» Problem
Retype the full news roundup below word for word, with every character and bracketed number left unchanged.

» Extracted text
_____
Every day Poets & Writers Magazine scans the headlines—from publishing reports to academic announcements to literary dispatches—for all the news that creative writers need to know. Here are today’s stories:
Margot Adler, an NPR journalist for three decades and author of the memoir Heretic's Heart, died at her home in New York City yesterday [2] after a battle with cancer. She was 68. (NPR)
Kaitlin Roig-DeBellis, a Connecticut teacher who helped save students' lives during the Sandy Hook Elementary School shooting in 2012, will publish her memoir, Choosing Hope: Moving Forward From Your Life’s Darkest Hour [3], with Putnam next spring. Author Robin Gaby Fisher is assisting in the writing. (Washington Post)
Singer-songwriter Lucinda Williams’s forthcoming double studio album, Down Where the Spirit Meets the Bone, includes a song created using a poem written by her father [4], the poet Miller Williams. (Rolling Stone)
An Amazon employee may have crashed a recreational drone into Seattle’s Space Needle [5] observation tower recently. While flying drones for commercial purposes is illegal, several companies, including Amazon, are seeking regulatory approval from the Federal Aviation Administration [6] to use drones in order to replace traditional shipping methods. (Hill, CNBC)
_____
Collected data:
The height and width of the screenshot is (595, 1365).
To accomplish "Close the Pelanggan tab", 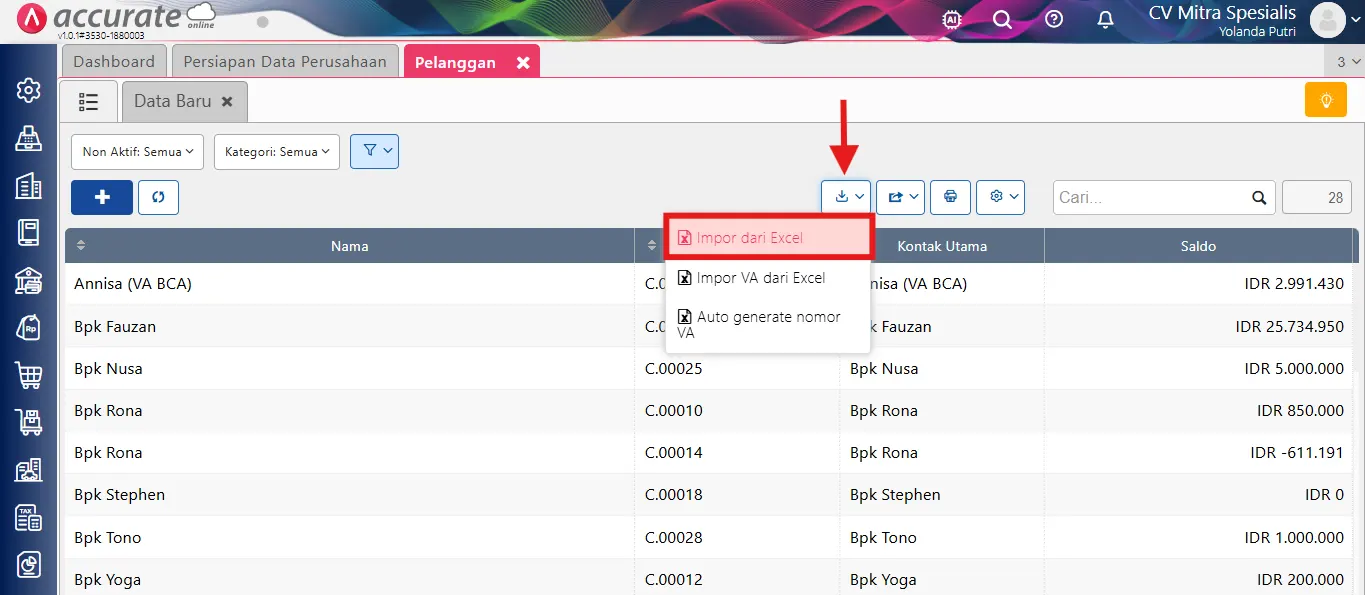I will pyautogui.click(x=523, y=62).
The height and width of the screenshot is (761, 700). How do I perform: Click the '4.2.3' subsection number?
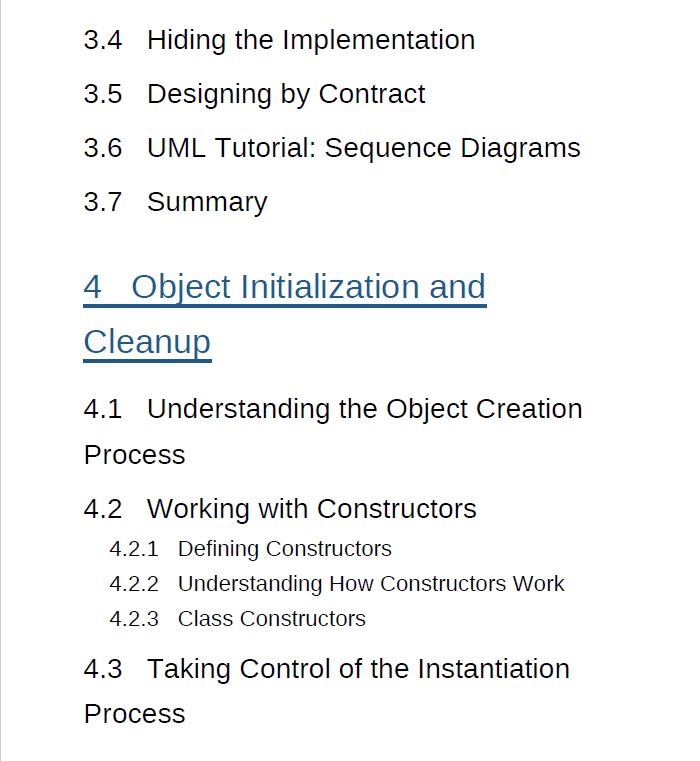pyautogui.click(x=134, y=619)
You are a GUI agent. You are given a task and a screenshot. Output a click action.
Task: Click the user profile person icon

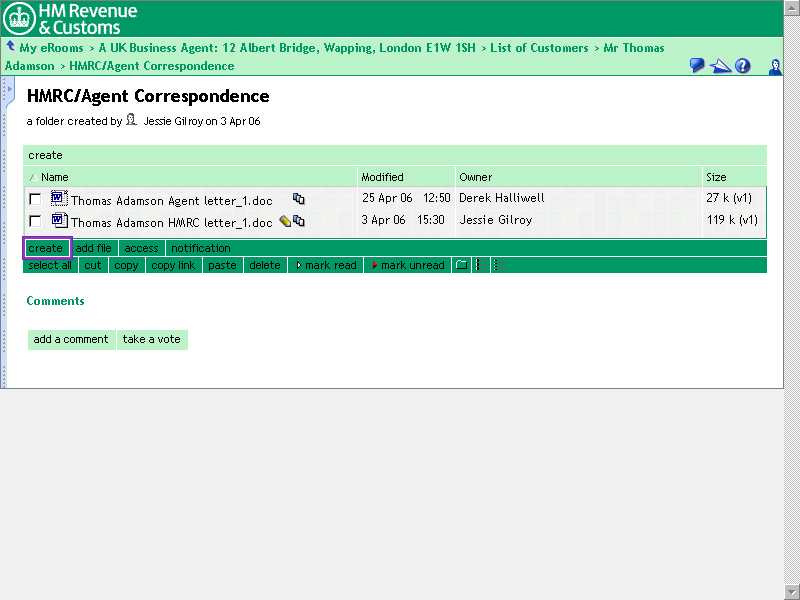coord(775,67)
_____
» Exercise result
Every day Poets & Writers Magazine scans the headlines—from publishing reports to academic announcements to literary dispatches—for all the news that creative writers need to know. Here are today’s stories:
Margot Adler, an NPR journalist for three decades and author of the memoir Heretic's Heart, died at her home in New York City yesterday [2] after a battle with cancer. She was 68. (NPR)
Kaitlin Roig-DeBellis, a Connecticut teacher who helped save students' lives during the Sandy Hook Elementary School shooting in 2012, will publish her memoir, Choosing Hope: Moving Forward From Your Life’s Darkest Hour [3], with Putnam next spring. Author Robin Gaby Fisher is assisting in the writing. (Washington Post)
Singer-songwriter Lucinda Williams’s forthcoming double studio album, Down Where the Spirit Meets the Bone, includes a song created using a poem written by her father [4], the poet Miller Williams. (Rolling Stone)
An Amazon employee may have crashed a recreational drone into Seattle’s Space Needle [5] observation tower recently. While flying drones for commercial purposes is illegal, several companies, including Amazon, are seeking regulatory approval from the Federal Aviation Administration [6] to use drones in order to replace traditional shipping methods. (Hill, CNBC)